===== Extracted entries =====
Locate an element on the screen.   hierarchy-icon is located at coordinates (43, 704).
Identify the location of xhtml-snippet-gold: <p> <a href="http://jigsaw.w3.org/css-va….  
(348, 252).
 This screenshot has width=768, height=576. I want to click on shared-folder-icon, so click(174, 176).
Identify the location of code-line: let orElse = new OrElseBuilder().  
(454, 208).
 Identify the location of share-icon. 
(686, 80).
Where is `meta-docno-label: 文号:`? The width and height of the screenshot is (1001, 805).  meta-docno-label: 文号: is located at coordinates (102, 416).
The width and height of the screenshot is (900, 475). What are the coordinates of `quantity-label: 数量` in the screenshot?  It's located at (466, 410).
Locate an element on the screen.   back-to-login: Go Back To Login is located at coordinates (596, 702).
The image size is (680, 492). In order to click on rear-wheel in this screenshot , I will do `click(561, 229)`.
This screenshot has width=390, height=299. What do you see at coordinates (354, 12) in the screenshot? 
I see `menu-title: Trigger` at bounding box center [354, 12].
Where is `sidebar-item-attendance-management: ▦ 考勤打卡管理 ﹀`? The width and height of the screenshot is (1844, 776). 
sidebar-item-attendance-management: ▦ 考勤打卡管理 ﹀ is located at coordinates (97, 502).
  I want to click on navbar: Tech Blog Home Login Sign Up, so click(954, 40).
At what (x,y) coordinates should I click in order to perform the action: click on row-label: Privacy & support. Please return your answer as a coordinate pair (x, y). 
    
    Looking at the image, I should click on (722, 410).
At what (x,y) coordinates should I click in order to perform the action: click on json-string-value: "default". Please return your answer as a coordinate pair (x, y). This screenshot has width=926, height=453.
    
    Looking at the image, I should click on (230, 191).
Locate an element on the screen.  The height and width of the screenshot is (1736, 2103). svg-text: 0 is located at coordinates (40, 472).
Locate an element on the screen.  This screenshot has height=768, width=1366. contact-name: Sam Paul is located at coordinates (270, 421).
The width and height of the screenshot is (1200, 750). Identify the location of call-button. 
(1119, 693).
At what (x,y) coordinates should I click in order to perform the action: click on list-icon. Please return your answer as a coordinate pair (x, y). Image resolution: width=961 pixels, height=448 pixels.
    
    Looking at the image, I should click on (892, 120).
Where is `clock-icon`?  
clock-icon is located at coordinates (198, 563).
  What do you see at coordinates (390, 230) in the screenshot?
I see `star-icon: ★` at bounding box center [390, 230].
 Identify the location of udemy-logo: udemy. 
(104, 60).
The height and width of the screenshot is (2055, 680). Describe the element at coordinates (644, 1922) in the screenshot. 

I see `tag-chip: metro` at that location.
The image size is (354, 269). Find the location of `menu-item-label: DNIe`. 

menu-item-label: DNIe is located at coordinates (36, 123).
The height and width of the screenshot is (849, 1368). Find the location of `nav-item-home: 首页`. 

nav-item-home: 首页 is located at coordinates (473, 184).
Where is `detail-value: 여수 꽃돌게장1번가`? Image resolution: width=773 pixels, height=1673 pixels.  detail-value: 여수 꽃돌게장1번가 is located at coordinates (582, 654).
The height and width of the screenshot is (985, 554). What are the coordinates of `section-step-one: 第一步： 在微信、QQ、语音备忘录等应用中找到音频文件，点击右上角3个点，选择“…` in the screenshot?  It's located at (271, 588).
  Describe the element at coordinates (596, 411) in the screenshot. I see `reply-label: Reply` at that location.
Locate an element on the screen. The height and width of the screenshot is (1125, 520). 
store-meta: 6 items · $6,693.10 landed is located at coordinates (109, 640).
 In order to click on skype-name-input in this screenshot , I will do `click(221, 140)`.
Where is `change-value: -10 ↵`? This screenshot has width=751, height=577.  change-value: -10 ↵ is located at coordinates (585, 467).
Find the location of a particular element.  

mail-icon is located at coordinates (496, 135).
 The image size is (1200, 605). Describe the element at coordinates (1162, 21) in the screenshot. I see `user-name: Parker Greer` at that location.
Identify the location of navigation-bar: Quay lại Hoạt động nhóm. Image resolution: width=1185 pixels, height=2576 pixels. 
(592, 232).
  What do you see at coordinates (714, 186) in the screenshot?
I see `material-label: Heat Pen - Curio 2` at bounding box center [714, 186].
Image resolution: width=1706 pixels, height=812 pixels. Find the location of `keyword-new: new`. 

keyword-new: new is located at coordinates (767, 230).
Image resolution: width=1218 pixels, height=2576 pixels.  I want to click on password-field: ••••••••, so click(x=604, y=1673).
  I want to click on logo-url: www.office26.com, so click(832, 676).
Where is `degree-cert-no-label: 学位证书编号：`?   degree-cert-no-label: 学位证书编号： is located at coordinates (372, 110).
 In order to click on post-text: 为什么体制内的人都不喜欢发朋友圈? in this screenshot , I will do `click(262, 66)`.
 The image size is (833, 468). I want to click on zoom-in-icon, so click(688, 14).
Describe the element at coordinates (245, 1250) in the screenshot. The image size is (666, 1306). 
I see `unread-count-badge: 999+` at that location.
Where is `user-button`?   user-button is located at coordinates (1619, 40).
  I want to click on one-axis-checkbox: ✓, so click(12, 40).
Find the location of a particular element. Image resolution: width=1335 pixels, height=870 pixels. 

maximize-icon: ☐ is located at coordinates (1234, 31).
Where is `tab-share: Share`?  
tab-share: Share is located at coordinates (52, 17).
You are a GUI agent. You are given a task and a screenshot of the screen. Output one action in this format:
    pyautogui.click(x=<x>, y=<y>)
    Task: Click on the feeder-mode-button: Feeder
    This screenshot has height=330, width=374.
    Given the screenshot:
=====
Goal of the exercise ▸ Express the records as a two-column CSV with the headers input and output. Use one row per record, put each field in double quotes, and replace any line breaks with spaces. Begin at the line that contains "coordinates (40, 472)." and stop after the line that contains "(1119, 693).".

Answer to the problem ▸
input,output
"Locate an element on the screen.","The height and width of the screenshot is (1736, 2103). svg-text: 0 is located at coordinates (40, 472)."
"Locate an element on the screen.","This screenshot has height=768, width=1366. contact-name: Sam Paul is located at coordinates (270, 421)."
"The width and height of the screenshot is (1200, 750). Identify the location of call-button.","(1119, 693)."